→ Work instruction: Once you find the line with "How is it Diagnosed? (101, 2317)" in the data that follows, repeat it and every line after it exactly, through the line with "Physicians (101, 2089)".

→ Source records:
——————————

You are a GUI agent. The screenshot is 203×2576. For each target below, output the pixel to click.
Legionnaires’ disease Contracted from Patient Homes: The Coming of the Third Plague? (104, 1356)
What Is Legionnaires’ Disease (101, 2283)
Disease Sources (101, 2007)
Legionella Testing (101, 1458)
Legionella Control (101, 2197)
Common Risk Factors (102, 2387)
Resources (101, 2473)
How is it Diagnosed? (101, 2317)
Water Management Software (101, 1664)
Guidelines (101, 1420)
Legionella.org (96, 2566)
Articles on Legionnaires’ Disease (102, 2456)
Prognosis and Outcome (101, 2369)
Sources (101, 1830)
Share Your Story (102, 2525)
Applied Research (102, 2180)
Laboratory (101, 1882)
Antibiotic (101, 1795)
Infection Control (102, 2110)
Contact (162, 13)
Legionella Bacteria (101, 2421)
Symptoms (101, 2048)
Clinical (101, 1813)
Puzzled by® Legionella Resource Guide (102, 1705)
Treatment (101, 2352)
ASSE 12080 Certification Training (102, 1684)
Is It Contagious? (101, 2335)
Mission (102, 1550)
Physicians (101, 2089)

——————————

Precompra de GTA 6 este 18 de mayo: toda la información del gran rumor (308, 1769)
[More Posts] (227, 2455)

——————————

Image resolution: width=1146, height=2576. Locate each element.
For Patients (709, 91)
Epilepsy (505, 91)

——————————

→ Final answer:
How is it Diagnosed? (101, 2317)
Water Management Software (101, 1664)
Guidelines (101, 1420)
Legionella.org (96, 2566)
Articles on Legionnaires’ Disease (102, 2456)
Prognosis and Outcome (101, 2369)
Sources (101, 1830)
Share Your Story (102, 2525)
Applied Research (102, 2180)
Laboratory (101, 1882)
Antibiotic (101, 1795)
Infection Control (102, 2110)
Contact (162, 13)
Legionella Bacteria (101, 2421)
Symptoms (101, 2048)
Clinical (101, 1813)
Puzzled by® Legionella Resource Guide (102, 1705)
Treatment (101, 2352)
ASSE 12080 Certification Training (102, 1684)
Is It Contagious? (101, 2335)
Mission (102, 1550)
Physicians (101, 2089)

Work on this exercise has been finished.